- Hagen-Groll, in the 1970s
- Born: 15 April 1927 Chemnitz, Saxony, Germany
- Died: 3 October 2018 (aged 91) Salzburg, Austria
- Education: Musikhochschule Stuttgart
- Occupations: Choral conductor; Academic teacher;
- Organizations: Deutsche Oper Berlin; Salzburg Festival; Mozarteum;

= Walter Hagen-Groll =

Walter Hagen-Groll (15 April 1927 – 3 November 2018) was a German choral conductor, conductor and pianist. He was known as chorus director for decades at the Deutsche Oper Berlin and the Salzburg Festival. He was professor at the Mozarteum in Salzburg.

== Life and career ==
Walter Hagen-Groll was born in Chemnitz on 15 April 1927, the son of Alfred Hagen-Groll, an apothecary, and his wife Margarete née Wenzel. During his schooling, he took lessons in piano and organ from Eugen Richter from 1934 to 1944, achieving an Organistenzeugnis of the Protestant church in Saxony. After the Abitur, he studied piano with Josef Pembaur in Munich, interrupted by military service and being held as a prisoner of war. He studied further at the Musikhochschule Stuttgart from 1947 to 1952, piano with Jürgen Uhde and Hubert Giesen, conducting with Koslik and Walter Aign for conducting, and musicology with Hermann Erpf; he graduated with a diploma as music teacher and conductor.

Hagen-Groll worked from 1952 to 1957 as répétiteur and deputy choral director at the Stuttgart State Opera, and then to 1961 as choral conductor and kapellmeister at the Theater Heidelberg. He assisted Wilhelm Pitz at the Bayreuth Festival from 1960 to 1962.
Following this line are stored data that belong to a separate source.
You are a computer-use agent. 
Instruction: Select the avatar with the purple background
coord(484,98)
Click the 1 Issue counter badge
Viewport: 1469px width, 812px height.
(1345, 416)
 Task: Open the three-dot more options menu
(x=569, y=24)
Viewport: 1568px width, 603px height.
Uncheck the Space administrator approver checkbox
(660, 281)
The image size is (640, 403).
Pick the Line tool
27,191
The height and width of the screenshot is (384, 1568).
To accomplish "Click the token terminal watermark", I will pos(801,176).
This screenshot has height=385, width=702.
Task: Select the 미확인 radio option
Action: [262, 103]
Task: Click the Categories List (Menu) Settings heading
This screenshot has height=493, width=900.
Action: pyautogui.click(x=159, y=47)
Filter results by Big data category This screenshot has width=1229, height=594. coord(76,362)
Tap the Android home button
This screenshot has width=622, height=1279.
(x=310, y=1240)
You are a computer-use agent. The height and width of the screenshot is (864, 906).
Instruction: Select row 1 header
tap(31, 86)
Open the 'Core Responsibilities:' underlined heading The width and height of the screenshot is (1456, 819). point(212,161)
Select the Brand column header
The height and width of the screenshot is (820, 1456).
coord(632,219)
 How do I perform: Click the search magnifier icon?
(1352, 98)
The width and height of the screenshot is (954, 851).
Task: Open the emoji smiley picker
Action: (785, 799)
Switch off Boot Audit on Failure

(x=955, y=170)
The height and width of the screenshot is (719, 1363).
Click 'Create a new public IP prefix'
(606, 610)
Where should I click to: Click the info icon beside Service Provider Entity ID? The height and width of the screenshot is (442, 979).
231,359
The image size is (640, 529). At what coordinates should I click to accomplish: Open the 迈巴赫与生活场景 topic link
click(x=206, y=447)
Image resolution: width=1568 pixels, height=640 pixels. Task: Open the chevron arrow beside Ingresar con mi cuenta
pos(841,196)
Hagen-Groll was director of the chorus of the Deutsche Oper Berlin from 1961 to 1984. He had the ambition to form the largest opera chorus of Europe, of 120 singers, also the best, and achieved it over many years, as Die Welt acknowledged. In 1962 he became choral conductor at the Salzburg Festival, and chorus director there from 1965 to 1988. He collaborated with conductors such as Herbert von Karajan, Karl Böhm and Giuseppe Sinopoli, also for recordings.

He was artistic director of the New Philharmonia Chorus in London from 1971 to 1975. He was chorus director at the Vienna State Opera from 1984 to 1986 and from then on with a guest contract. In the 1987/88 season, he also directed the Wiener Singakademie

Hagen-Groll headed the class of choral conducting at the Mozarteum in Salzburg from 1986. He was recognised as an influential trainer of singers and students.

=== Personal life ===
Hagen-Groll was married to Renate née Offenhäußer.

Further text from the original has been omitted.